Slow economy affecting collections at Three Corners

By Scott Wright

CENTRE — One of the quickest methods Cherokee County Administrator Tim Burgess has for determining how the economy is doing is to check the trash.

Since it opened in 1998, the Three Corners landfill has supplied hundreds of thousands of dollars in monthly income for the county government. But with unemployment hovering around 10 percent nationwide – and even higher in Alabama – folks are cutting corners. And that's taken a toll on the monthly till at Three Corners.

“January was the worst month we've had since the landfill opened,” Burgess told The Post. “Obviously, it's going to decrease our budget dramatically.”

Burgess said he received word last summer from Waste Management (WM), which owns and operates Three Corners, that the company's Birmingham transfer station was about to close. With the amount of garbage headed for Cherokee County expected to drop by half, Burgess had to take out his scalpel and pare down the budget for Fiscal Year 2010.

“Instead of getting roughly $300,000-plus every year, we're probably going to get $150,000 or less this year,” Burgess said.

The county's contract with WM pays a six percent royalty on all trash sent to the landfill in southwest Cherokee County. The income is then split, with a third going to courthouse renovations, the county Highway Department, and the Board of Education.

Burgess said one of the first calls he made after learning of the coming shortfall was to the school system.

“I'm sure they've got projects and some things they were doing with the money that they're not going to get now,” Burgess said.

Burgess said the Highway Department, which relies heavily on the General Fund, had also come to depend on its share of landfill royalties.

“That is a department in our county that runs close to the line anyway, in terms of spending,” Burgess said. “The reduction of the third they are getting from the landfill really hurts.”

Burgess said a decade's worth of royalties has helped pay for the new Administrative Building and, more recently, renovations inside the Courthouse.

“We took the plaster down in the courtroom and put up sheet rock, installed new carpet and hung a new ceiling,” Burgess said.

Burgess said both WM and the county have gotten past their first impressions of each other.

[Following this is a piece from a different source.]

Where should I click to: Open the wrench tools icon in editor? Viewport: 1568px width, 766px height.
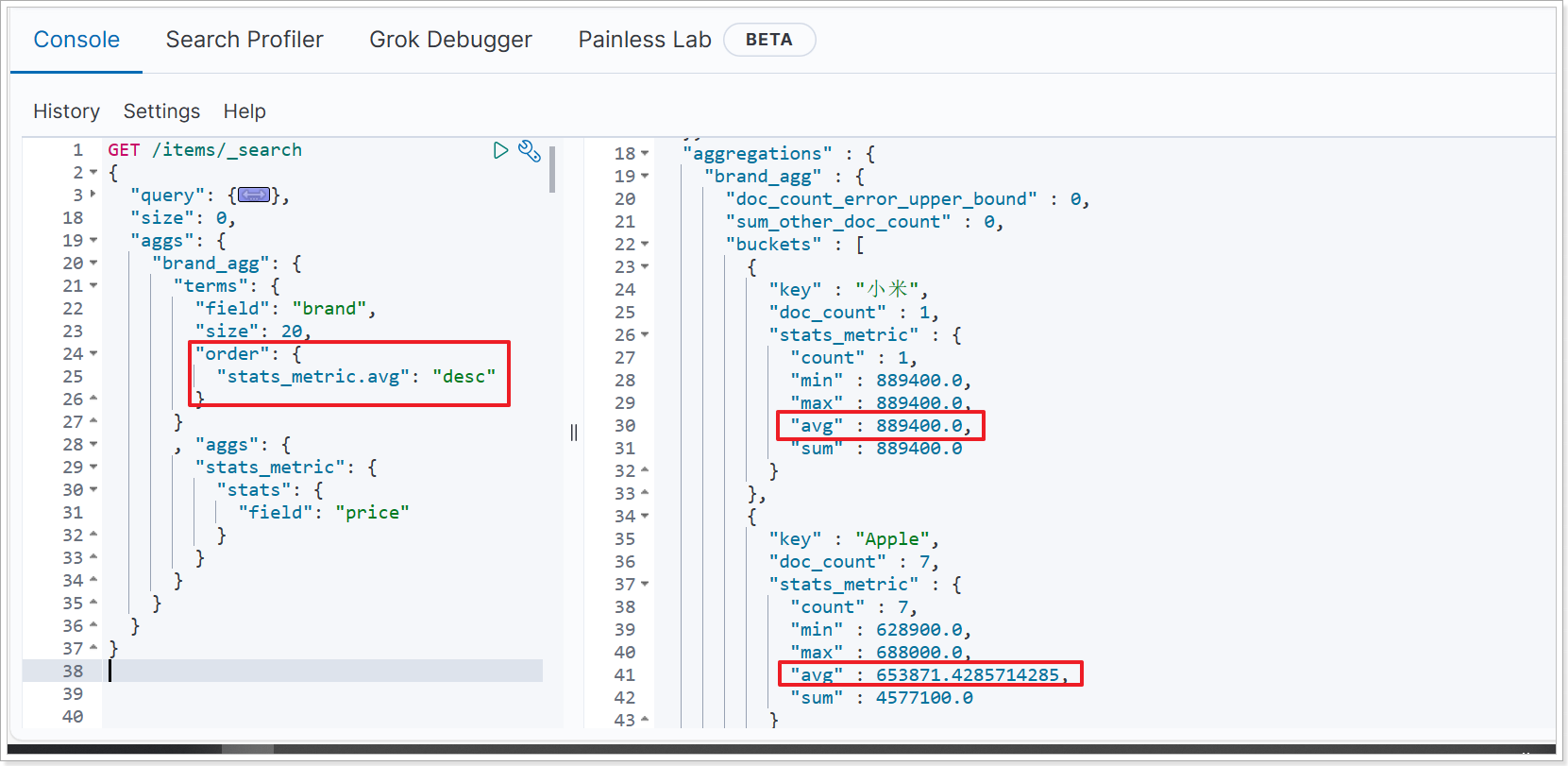pos(530,151)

In the mid-2000's, state and federal investigations uncovered criminal acts related to the renegotiation of the original royalties contract that led to federal convictions for a WM representative and the former Cherokee County probate judge.

“I think that both the county and Waste Management were embarrassed by that,” Burgess said. “We all realize it has been a black eye, politically, so they were willing to work with us to help overcome it.”

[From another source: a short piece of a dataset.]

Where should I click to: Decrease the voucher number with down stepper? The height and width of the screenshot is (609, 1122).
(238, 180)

Burgess said WM supplies county students with $3,000 in scholarship money every year.

“They give a $500 to each of our schools,” Burgess said. “It's a way to reach out to the community, on top of the royalties they are paying.”

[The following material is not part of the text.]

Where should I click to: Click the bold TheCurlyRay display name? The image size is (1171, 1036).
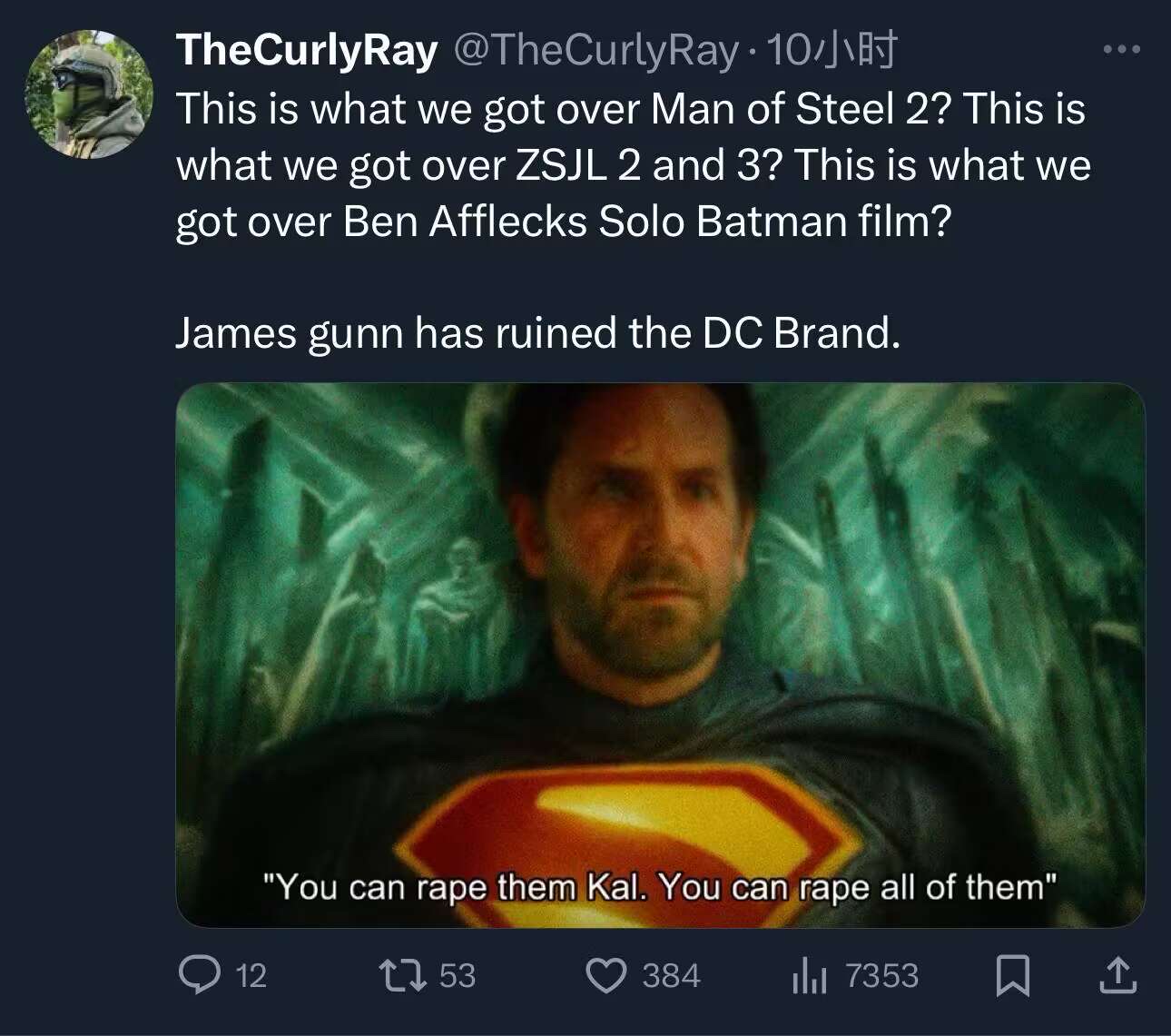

A reading of the minutes from Commission meetings in the mid-1990s reveals that many residents were worried about the landfill. A decade later, Burgess said he is happy to report that most concerns were unwarranted.

“It's a pretty clean place, the landfill, and it's environmentally sound,” Burgess said. “I have never received a complaint about the smell. We have had some complaints about roads being in need of repair and some trash on the roads, but Waste Management has been good about helping out with that.”

These days, Burgess said his most pressing concern regarding Three Corners is the search for more garbage to haul into it.

“Hopefully we can work with Waste Management to go out and get some more contracts and increase the landfill's coverage area in the future,” Burgess said. “Can you believe that I'm saying we need more trash?”